-- Exercise inputs follows --
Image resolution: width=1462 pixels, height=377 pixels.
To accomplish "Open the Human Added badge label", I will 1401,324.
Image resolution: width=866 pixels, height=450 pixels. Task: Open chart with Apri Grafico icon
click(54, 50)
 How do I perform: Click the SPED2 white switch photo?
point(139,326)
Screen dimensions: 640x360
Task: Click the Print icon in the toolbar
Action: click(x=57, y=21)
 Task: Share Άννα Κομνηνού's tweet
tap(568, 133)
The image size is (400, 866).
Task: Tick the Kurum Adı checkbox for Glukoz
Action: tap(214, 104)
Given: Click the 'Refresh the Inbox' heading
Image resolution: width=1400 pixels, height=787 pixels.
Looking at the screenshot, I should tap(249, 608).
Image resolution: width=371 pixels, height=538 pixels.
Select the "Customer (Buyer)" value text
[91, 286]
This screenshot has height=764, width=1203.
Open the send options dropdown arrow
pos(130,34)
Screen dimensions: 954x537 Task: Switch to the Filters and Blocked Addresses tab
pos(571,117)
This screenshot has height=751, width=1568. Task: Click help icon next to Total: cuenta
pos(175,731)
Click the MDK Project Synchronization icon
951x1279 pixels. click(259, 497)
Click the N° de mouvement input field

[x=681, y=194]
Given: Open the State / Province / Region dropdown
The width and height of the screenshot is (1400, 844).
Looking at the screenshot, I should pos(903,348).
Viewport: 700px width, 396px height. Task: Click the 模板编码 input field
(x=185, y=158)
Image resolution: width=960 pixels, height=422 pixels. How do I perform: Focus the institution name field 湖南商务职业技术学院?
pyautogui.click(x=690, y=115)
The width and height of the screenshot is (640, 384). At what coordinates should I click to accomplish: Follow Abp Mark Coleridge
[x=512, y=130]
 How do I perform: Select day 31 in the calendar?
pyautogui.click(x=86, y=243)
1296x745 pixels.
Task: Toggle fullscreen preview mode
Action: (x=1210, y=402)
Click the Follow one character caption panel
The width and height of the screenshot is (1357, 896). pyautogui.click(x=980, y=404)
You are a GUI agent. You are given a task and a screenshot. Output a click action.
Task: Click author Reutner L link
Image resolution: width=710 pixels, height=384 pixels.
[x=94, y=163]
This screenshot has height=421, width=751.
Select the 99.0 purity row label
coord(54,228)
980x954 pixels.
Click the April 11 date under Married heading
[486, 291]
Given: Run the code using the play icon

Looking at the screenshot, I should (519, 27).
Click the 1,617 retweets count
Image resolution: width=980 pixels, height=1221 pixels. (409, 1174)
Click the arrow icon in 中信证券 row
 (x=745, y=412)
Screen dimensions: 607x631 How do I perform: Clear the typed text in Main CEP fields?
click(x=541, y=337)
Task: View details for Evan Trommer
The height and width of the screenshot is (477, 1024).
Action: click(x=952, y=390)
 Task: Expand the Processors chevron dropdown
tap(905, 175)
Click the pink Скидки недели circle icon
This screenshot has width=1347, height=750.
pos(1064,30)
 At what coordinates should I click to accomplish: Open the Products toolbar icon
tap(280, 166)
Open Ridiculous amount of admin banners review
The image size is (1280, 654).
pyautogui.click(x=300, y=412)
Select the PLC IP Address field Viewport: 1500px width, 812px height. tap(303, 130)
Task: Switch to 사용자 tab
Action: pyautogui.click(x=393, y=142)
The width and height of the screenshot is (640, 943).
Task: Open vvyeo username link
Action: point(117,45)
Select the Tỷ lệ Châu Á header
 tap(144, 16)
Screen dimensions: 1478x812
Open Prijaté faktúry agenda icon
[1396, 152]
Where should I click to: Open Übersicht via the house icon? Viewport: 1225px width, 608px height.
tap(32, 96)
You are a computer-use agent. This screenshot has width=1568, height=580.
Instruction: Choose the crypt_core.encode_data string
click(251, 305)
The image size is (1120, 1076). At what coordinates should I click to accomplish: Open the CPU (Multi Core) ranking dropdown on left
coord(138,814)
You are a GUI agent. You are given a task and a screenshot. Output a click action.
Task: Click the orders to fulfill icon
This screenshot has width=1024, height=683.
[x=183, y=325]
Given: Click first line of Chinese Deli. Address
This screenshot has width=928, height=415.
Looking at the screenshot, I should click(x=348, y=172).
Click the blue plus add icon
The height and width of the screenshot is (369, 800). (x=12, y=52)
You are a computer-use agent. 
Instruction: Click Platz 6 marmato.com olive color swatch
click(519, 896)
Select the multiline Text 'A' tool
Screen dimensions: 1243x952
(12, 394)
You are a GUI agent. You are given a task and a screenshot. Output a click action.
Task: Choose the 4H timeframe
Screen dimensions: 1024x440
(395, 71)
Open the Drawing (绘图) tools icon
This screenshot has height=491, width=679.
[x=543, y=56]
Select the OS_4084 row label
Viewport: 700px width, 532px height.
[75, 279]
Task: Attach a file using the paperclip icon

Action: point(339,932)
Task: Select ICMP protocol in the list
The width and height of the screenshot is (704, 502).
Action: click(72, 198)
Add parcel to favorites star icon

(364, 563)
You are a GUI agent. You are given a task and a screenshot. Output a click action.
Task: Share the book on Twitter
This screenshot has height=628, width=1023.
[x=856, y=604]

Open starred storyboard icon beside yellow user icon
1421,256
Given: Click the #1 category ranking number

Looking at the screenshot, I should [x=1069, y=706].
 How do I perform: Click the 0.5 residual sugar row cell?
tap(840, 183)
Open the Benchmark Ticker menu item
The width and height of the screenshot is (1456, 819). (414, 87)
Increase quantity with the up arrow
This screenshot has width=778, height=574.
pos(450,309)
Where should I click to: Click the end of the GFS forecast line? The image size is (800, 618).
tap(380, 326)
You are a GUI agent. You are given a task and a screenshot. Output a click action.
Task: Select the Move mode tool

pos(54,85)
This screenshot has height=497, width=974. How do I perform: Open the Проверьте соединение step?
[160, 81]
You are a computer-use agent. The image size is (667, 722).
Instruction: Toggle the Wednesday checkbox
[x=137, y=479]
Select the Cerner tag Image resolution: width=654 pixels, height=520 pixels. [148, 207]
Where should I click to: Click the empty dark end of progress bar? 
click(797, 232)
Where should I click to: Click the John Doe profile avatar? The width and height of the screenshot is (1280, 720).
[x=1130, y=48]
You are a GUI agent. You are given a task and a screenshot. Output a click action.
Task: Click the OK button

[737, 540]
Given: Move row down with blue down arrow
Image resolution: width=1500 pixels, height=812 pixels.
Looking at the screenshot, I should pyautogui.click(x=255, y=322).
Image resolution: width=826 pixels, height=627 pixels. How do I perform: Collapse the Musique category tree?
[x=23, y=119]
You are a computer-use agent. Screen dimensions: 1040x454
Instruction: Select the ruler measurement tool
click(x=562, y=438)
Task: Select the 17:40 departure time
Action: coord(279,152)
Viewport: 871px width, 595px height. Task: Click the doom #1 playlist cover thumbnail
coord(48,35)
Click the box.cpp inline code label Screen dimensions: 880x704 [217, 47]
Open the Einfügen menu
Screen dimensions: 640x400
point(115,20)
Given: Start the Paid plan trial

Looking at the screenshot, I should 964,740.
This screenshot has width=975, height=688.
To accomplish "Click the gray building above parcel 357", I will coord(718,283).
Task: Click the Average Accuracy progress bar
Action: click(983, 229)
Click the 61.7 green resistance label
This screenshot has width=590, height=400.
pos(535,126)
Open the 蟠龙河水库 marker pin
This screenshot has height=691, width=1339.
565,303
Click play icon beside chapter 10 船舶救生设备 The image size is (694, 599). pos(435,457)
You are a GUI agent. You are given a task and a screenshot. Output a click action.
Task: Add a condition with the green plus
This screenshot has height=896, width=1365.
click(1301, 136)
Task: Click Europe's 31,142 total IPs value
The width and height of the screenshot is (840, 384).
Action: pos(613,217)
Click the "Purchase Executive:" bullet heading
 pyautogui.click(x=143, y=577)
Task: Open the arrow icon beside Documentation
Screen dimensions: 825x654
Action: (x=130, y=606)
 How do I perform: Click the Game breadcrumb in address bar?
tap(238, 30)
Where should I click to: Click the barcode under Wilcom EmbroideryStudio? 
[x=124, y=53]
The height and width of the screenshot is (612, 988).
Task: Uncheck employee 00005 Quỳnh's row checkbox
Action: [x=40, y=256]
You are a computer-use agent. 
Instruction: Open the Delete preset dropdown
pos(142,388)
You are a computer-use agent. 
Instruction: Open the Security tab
-- Exercise inputs concluded --
### Try it
Your task is to quote the lines above, beginning with the first and ending with the one that holds "Given: Click the 'Refresh the Inbox' heading".

### Solution to this problem
Image resolution: width=1462 pixels, height=377 pixels.
To accomplish "Open the Human Added badge label", I will 1401,324.
Image resolution: width=866 pixels, height=450 pixels. Task: Open chart with Apri Grafico icon
click(54, 50)
 How do I perform: Click the SPED2 white switch photo?
point(139,326)
Screen dimensions: 640x360
Task: Click the Print icon in the toolbar
Action: click(x=57, y=21)
 Task: Share Άννα Κομνηνού's tweet
tap(568, 133)
The image size is (400, 866).
Task: Tick the Kurum Adı checkbox for Glukoz
Action: tap(214, 104)
Given: Click the 'Refresh the Inbox' heading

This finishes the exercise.